JohnCampbell · April 15, 2024, 8:26am

Assuming ial and iar are arrays and NA and NS are comparable, you could try the following.

!$OMP PARALLEL DO SHARED (ns,na, phi_new, pi, varphi, phi, ial, iar)  &
!$OMP&            PRIVATE (is_p,ia,is,la,ra)
  do is_p = 1, NS
    do is = 1, NS
      do ia = 0, NA
        la = ial(ia,is)
        ra = iar(ia,is)
        phi_new(la, is_p) = phi_new(la, is_p) + pi(is,is_p)*     varphi(ia,is) *phi(ia,is)
        phi_new(ra, is_p) = phi_new(ra, is_p) + pi(is,is_p)*(1d0-varphi(ia,is))*phi(ia,is)
      end do
    end do
  end do
!$OMP END PARALLEL DO

PierU · April 15, 2024, 8:53am

They are not. I can see in the code that is linked from the original post that NA=1000 and NS=7

This also says that the total number of iterations for the 3 nested loops is 49000, which is quite a low count, and the inner operations are just 2 FMAs: the total workload is low, and the computations are probably memory bound. All set together, there is little chance to get a important speed-up with OpenMP here.

In addition, nothing says that ial(ia,is) and iar(ia,is) have unique values for different ia,is couples. If the values are not unique then the loops on ia and is can simply not be parallelized… Unless a reduction on phi_new is declared, but this will make the code even more memory bound.

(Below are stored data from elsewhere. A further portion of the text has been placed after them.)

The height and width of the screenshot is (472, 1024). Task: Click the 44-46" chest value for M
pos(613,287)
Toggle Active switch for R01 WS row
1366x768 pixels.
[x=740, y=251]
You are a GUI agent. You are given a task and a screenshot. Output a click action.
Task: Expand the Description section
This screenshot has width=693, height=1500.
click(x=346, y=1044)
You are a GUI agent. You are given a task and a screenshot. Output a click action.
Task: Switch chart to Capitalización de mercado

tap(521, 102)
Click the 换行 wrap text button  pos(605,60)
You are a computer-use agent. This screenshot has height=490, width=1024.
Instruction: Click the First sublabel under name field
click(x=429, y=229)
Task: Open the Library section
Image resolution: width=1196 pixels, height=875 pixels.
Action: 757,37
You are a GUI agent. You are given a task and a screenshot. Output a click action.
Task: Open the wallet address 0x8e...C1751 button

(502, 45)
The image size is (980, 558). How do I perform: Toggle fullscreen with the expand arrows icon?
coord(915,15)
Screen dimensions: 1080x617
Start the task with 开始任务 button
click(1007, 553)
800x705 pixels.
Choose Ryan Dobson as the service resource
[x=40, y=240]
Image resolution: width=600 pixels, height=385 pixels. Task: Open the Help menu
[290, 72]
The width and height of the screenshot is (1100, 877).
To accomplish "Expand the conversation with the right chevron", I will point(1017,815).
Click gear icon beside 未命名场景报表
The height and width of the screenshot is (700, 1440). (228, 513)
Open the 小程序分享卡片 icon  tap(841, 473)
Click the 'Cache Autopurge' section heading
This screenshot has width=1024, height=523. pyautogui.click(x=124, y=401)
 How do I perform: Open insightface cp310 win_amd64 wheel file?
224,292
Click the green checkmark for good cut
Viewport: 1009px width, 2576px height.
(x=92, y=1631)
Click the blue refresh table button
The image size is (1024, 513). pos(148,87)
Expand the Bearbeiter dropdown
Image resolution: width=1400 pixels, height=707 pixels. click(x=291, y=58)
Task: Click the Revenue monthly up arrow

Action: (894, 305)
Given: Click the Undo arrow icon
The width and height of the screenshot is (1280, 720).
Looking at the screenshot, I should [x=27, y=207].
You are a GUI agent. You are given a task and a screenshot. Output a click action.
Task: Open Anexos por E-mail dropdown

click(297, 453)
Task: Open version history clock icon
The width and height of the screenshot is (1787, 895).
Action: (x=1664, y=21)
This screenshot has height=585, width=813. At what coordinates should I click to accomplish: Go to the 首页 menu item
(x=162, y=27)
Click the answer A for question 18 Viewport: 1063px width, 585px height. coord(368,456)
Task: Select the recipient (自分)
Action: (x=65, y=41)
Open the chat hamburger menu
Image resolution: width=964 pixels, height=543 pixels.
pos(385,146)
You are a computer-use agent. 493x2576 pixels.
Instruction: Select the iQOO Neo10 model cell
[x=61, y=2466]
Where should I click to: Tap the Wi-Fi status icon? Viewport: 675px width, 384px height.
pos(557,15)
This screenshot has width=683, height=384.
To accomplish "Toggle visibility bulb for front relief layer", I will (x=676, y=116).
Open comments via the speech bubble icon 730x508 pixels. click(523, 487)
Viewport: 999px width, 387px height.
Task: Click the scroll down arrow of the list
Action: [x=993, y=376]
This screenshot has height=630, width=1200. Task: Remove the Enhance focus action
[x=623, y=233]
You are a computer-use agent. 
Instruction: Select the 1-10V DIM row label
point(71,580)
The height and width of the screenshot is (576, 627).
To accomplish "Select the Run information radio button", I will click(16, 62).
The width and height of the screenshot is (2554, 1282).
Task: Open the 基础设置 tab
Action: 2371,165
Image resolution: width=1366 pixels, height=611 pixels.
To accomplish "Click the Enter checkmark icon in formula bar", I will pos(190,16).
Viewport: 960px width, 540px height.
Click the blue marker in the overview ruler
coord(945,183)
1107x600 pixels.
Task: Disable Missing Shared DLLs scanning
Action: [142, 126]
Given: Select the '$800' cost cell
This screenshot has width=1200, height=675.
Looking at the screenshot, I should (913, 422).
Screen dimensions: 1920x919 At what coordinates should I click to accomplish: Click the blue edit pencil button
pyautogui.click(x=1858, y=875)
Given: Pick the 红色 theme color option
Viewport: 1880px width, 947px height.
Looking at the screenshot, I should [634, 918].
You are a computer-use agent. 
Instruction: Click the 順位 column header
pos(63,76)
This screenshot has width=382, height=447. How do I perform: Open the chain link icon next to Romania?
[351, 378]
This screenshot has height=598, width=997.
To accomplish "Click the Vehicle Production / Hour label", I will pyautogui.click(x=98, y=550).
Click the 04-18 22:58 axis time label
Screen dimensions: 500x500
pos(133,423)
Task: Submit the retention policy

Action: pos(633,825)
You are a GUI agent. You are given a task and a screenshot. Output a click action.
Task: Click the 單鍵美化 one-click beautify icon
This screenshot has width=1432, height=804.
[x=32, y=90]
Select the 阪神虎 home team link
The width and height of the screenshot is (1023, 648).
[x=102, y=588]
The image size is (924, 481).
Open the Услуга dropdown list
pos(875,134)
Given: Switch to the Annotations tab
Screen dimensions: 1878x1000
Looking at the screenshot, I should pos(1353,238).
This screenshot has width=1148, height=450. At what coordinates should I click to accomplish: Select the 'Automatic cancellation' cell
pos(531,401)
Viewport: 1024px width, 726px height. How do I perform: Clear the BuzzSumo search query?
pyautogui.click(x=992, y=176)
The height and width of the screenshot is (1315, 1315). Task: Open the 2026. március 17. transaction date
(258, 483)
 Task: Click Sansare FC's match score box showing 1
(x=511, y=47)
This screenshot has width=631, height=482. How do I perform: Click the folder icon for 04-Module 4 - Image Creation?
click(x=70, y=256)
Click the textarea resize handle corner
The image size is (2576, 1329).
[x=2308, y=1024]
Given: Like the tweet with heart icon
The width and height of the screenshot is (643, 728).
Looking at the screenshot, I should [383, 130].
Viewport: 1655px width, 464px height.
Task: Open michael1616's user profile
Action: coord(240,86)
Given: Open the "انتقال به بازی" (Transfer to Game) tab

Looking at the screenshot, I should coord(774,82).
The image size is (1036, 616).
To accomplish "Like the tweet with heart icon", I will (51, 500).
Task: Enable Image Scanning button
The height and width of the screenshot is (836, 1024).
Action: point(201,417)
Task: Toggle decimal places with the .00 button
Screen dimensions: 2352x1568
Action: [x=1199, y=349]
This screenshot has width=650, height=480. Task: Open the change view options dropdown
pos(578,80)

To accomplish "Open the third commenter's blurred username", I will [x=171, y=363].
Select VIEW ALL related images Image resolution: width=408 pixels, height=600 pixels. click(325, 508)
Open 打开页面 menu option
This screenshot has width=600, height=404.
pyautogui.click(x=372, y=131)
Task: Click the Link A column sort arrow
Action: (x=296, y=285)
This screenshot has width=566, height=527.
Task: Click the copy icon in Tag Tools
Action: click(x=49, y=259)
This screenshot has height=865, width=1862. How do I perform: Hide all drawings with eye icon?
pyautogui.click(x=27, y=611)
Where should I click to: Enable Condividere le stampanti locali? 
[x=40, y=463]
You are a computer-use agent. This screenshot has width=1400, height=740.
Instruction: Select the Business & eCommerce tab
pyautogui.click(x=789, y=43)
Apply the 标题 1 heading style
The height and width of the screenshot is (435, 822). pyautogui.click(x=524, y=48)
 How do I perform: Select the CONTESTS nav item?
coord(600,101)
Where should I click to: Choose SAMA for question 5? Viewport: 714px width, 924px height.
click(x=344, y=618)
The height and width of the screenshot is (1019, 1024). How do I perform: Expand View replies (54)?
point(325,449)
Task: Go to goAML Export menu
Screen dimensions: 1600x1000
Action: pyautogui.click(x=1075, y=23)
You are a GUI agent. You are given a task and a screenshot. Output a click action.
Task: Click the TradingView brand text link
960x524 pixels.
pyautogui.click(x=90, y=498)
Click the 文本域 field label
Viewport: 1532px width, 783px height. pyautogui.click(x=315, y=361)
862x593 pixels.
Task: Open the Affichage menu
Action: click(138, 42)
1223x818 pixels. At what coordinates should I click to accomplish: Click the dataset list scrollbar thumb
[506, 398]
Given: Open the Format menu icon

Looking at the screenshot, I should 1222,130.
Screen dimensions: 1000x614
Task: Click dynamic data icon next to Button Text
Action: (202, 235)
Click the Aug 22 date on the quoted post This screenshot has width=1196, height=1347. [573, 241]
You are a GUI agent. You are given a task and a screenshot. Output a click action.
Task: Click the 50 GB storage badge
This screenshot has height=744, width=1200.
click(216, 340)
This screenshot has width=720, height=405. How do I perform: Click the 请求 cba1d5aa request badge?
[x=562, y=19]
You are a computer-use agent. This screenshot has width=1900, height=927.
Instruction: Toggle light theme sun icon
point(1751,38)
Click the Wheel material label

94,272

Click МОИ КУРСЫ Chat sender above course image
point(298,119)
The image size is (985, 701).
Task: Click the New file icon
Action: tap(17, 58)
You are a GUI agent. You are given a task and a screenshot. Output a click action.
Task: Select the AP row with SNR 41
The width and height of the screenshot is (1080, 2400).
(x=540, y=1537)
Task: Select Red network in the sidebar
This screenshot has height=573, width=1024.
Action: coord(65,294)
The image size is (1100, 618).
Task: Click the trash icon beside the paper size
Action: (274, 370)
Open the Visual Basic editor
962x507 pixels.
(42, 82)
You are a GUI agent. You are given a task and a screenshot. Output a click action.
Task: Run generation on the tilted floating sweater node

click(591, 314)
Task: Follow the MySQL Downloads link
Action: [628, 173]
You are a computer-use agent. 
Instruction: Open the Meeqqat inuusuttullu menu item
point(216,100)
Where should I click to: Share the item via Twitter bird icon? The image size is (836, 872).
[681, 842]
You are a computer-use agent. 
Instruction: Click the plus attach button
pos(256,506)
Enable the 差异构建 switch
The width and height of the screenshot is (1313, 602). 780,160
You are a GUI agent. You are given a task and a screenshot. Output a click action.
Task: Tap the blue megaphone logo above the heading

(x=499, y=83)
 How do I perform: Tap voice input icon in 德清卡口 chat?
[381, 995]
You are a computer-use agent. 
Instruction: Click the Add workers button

JohnCampbell · April 15, 2024, 9:12am

@PierU
Given what you say, it would be unlikely to consider collapse(2), but the approach I outlined above may achieve a reasonable speed-up for num_threads <= NS, as using is_p will protect from any thread clashes.

manuel.arenaz · April 24, 2024, 3:27am

I suggest you take a look at the checker PWR052: Consider applying multithreading parallelism to sparse reduction loop related to the parallelization of loops that compute a “sparse reduction” pattern (aka. “histogram reductions”). This has been extensively studied in papers about parallelization with OpenMP/OpenACC for multithreading and offloading. Note: the example in the catalog is in C, we are working to improve the documentation for Fortran (see Fortran example here).

The first thing to consider is protecting the sparse reduction array in order to avoid race conditions during the parallel execution and ensure the correctness of the code.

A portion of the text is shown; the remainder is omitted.